» **Stated goal**
Could you write out every line again, from the line with "The width and height of the screenshot is (1021, 581)." through the end of the items, shifting each coordinate in the answers up by 72? Leave the pictures out.

» **Data listing**

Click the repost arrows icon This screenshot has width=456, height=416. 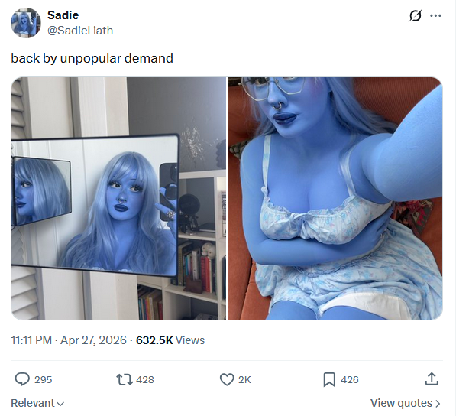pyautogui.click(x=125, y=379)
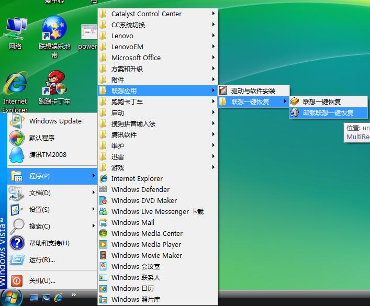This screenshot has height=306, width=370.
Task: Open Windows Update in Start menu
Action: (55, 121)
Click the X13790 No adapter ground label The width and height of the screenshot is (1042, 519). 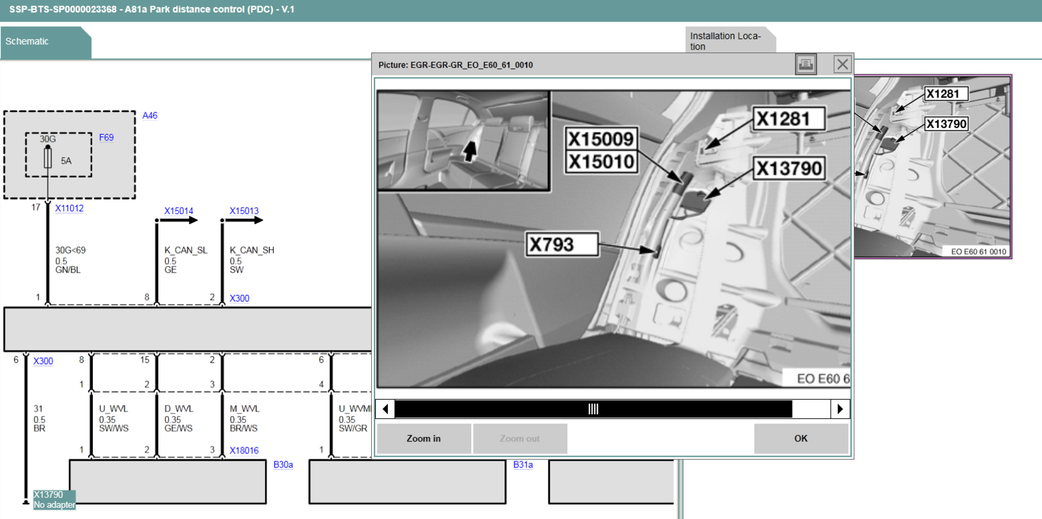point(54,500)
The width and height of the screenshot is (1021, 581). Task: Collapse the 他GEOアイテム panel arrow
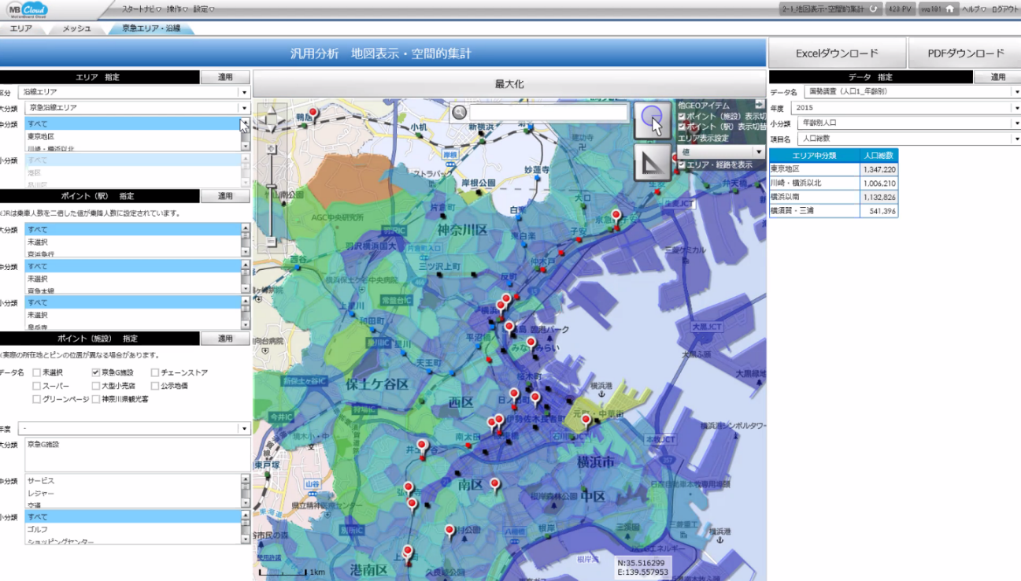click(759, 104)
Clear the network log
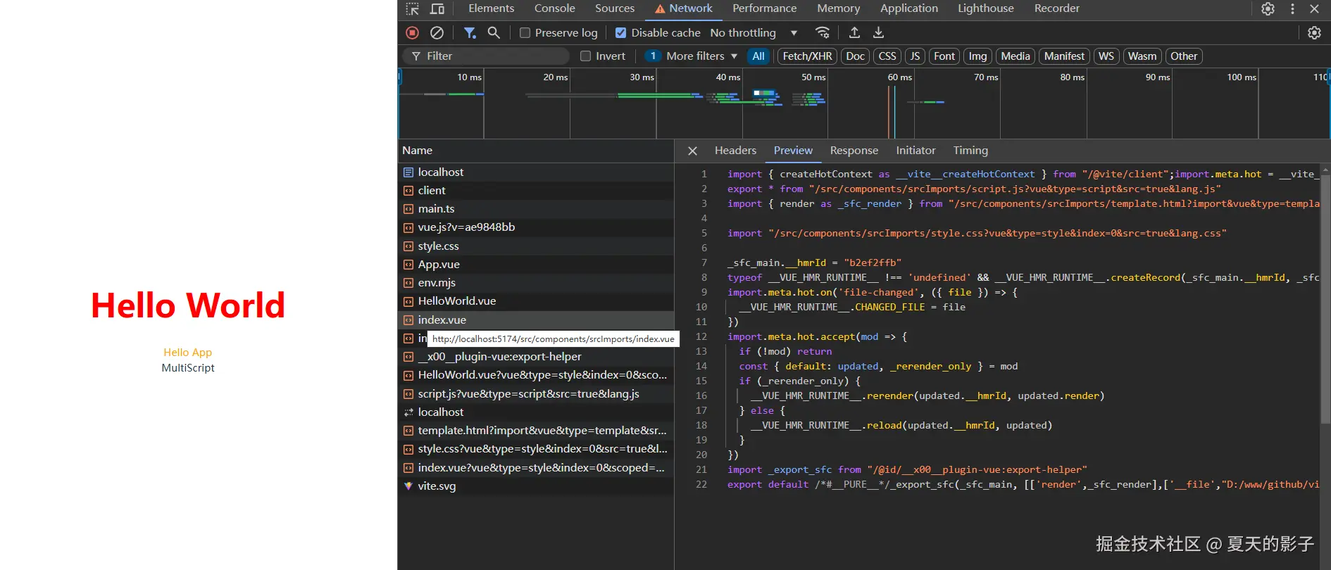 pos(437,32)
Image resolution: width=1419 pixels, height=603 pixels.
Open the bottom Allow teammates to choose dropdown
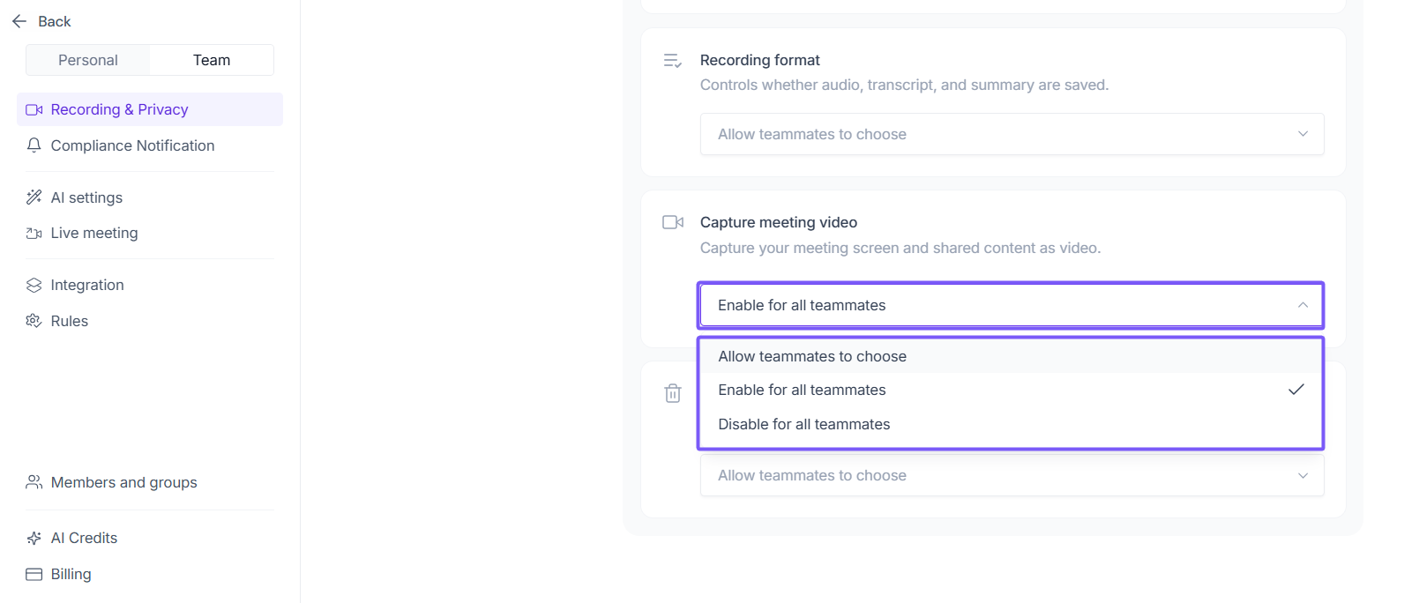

» **Response for this exercise**
The width and height of the screenshot is (1021, 581). Task: Collapse the 他GEOアイテム panel arrow
click(831, 176)
Clear the network log
 pos(509,104)
Image resolution: width=1419 pixels, height=603 pixels.
Open the bottom Allow teammates to choose dropdown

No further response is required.